Assignment:
An exact copy of the lines of the listing below between the "Screen dimensions: 429x479" line and the "has height=778, width=547." line, both included, is the whole answer; please omit the pictures.

=== Exercise data ===

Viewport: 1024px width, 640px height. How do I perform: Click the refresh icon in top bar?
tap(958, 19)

===
=== Exercise data ===

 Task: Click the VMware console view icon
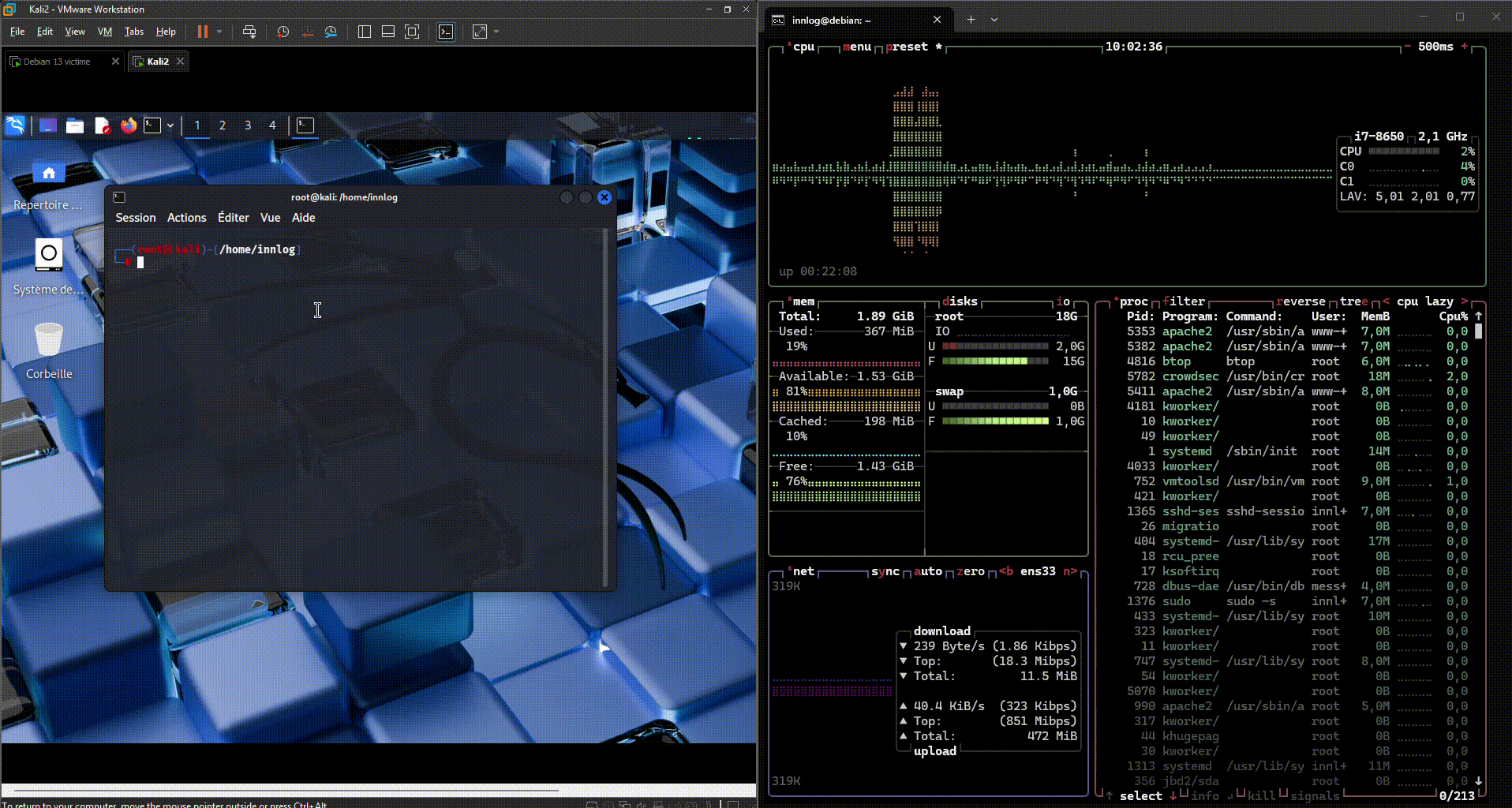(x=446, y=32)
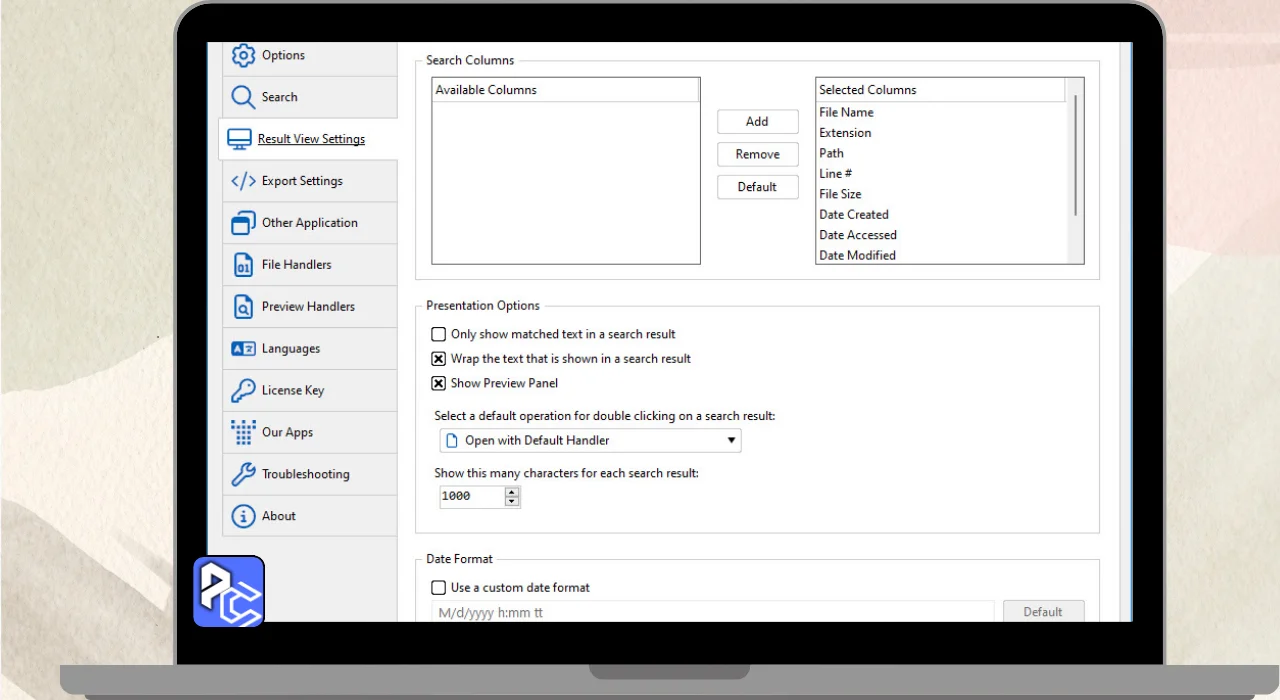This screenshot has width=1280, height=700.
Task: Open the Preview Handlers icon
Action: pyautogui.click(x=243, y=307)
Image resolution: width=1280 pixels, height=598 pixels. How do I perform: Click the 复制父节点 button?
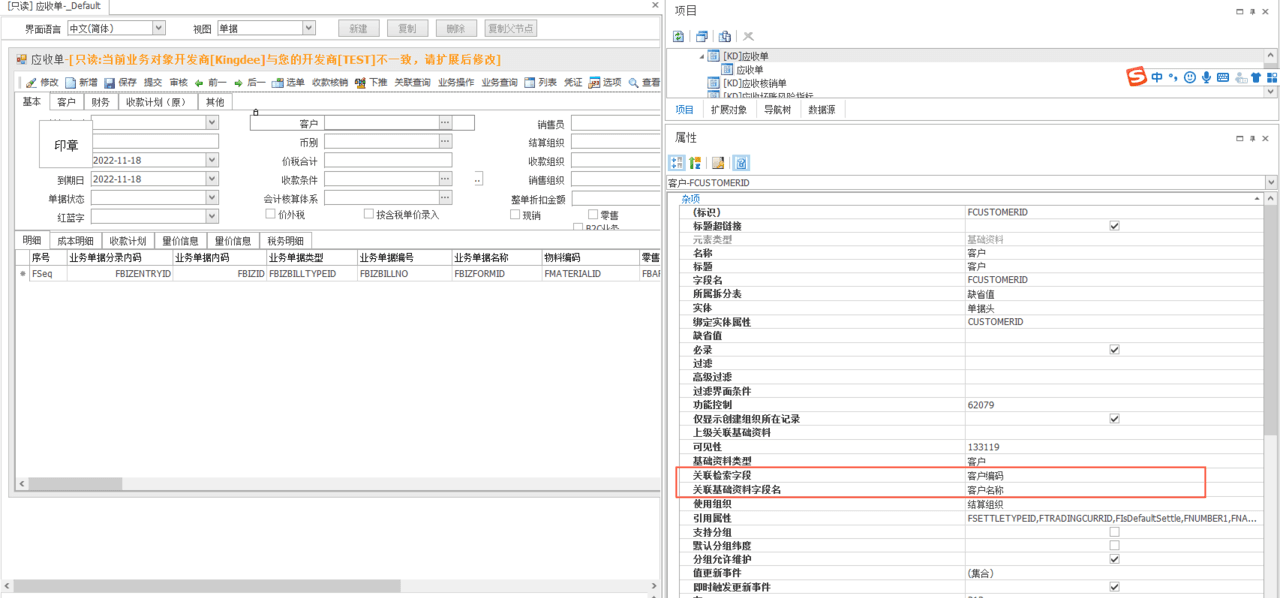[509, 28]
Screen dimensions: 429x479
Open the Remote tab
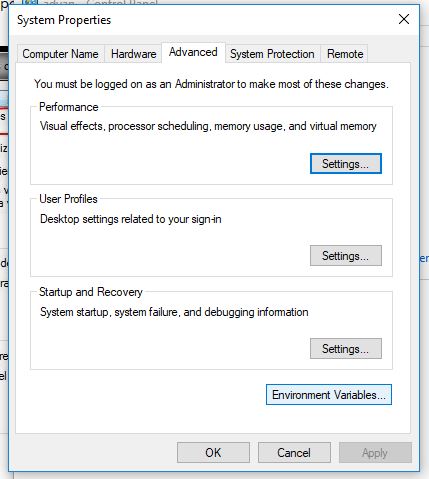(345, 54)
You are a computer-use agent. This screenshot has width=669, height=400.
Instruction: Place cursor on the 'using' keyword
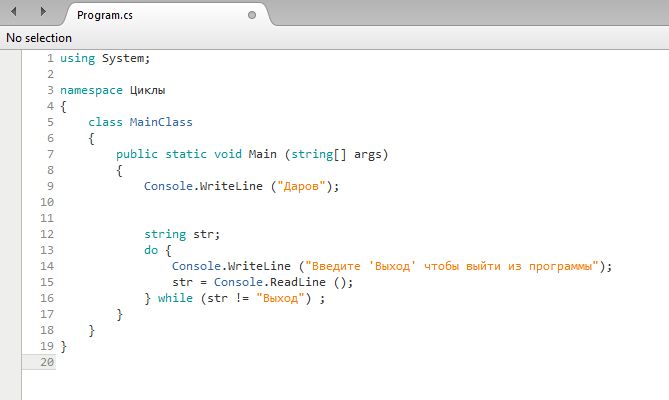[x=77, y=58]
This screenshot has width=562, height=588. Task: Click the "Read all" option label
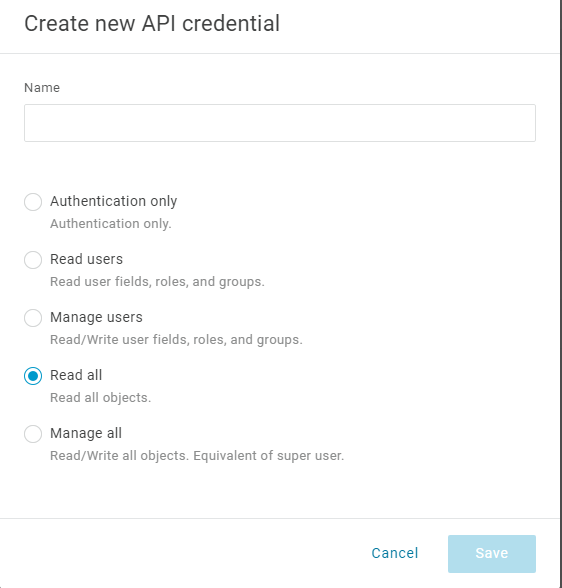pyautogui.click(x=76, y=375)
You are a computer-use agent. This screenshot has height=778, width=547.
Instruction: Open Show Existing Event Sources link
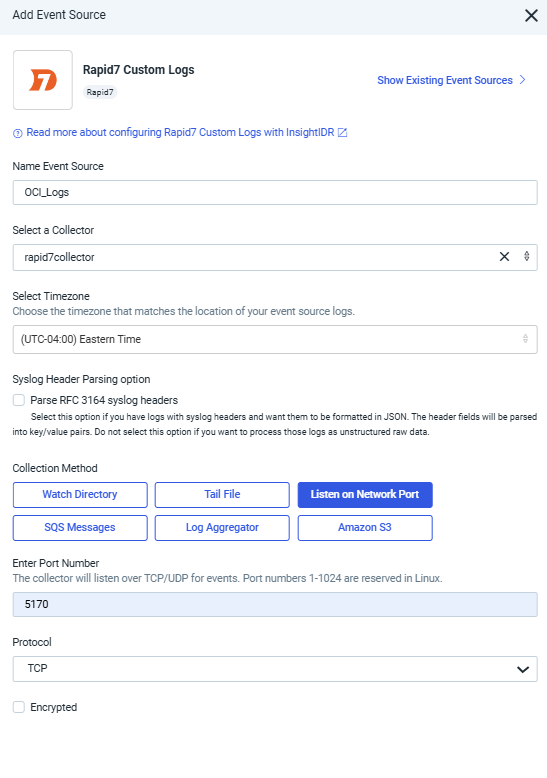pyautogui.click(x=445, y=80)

===

Output for this exercise:
Screen dimensions: 429x479
Open the Remote tab
(345, 54)
You are a computer-use agent. This screenshot has width=669, height=400.
Instruction: Place cursor on the 'using' keyword
[x=77, y=58]
This screenshot has width=562, height=588. Task: Click the "Read all" option label
pyautogui.click(x=76, y=375)
You are a computer-use agent. This screenshot has height=778, width=547.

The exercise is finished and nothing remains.